We have a new paper just published in iScience!
In 2016, we published an Article in Current Biology describing a large and surprising asymmetry in how the primate superior colliculus (SC) represents the upper and lower retinotopic visual fields. Specifically, we discovered, back then, that SC visual responses are much stronger in the SC’s upper visual field representation than in its lower visual field representation, and we linked this to the importance of eye movements in facilitating the “remote sensing” of extra-personal, “far”, space (largely occupying the upper visual field relative to our line of sight).
More recently, in an Article in PNAS, we made another equally surprising discovery about the primate SC, this time related to its saccade-related motor bursts. We found that these saccade-related motor bursts exhibit paradoxical visual feature tuning properties in them, such that the same eye saccade (both in metrics and kinematics) to two different visual images would be associated with two distinct motor bursts by the very same SC neuron.
While this newer discovery has many different implications that we are actively investigating, it has prompted us to, specifically, revisit the question of visual field asymmetries in the SC, but now from a very different perspective. We wondered whether the sensory preference for the upper visual field in the SC would persist even at the time of saccade generation. We made a most remarkable discovery, which we now just published!
We analyzed peri-saccadic local field potentials (LFP’s) in the SC, and we did so from SC sites representing either the upper or the lower retinotopic visual field. It was known for a few years now that SC LFP’s do exhibit robust peri-saccadic modulations that may appear qualitatively similar to the spiking activity in the concomitant motor bursts. For example, there is an LFP negativity that is time-locked to saccade onset, just like there is a firing rate burst also time-locked to the very same eye movement event. However, when we checked the properties of this peri-saccadic LFP negativity as a function of the SC’s topographic visual field map, we were surprised to uncover a major dissociation from the motor bursts: saccade-aligned LFP negativity was much stronger for upper visual field SC sites than for lower visual field sites, which was the exact opposite of how the motor bursts behaved. Thus, the SC network maintains a very strong sensory preference for the retinotopic upper visual field exactly at the time of the saccade motor bursts.
This discovery then allowed us to test saccades towards a blank instead of towards a visible target. We discovered the same preference in peri-saccadic LFP’s for the upper visual field, suggesting that it was the SC’s topographic location of the neurons that mattered the most for this novel phenomenon. We also found that the memory representation itself in the SC was dependent on whether the neurons represented the upper or lower visual field.
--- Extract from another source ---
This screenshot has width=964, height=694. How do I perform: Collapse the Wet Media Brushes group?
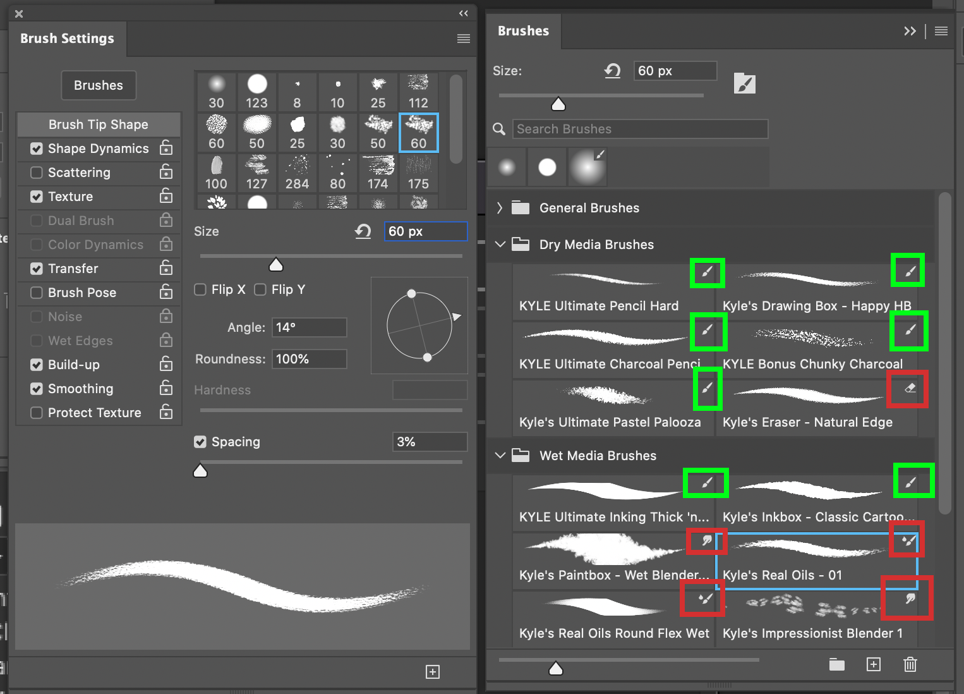500,455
Most importantly, based on this, we predicted (and validated) that motor bursts would still be weaker in the upper visual field with memory-guided saccades towards a blank region in the environment, instead of towards a visible target.
The dissociation between LFP’s and spiking activity that we reported in our paper is the largest and most compelling that we have seen in the oculomotor literature so far. For example, there have been reports of how timing relationships between LFP negativity and spiking bursts in the SC and frontal eye fields are jittered between the visual response and saccade-related epochs in active oculomotor behavior. However, we saw a complete reversal in the motor epoch: SC motor bursts are weak for upper visual field saccades, but SC peri-saccadic LFP negativity is very strong; this reversal is not present in the visual response epoch. Thus, the sensory preference for the upper visual field in the SC’s LFP signals is omnipresent in both visual and saccade-related motor epochs.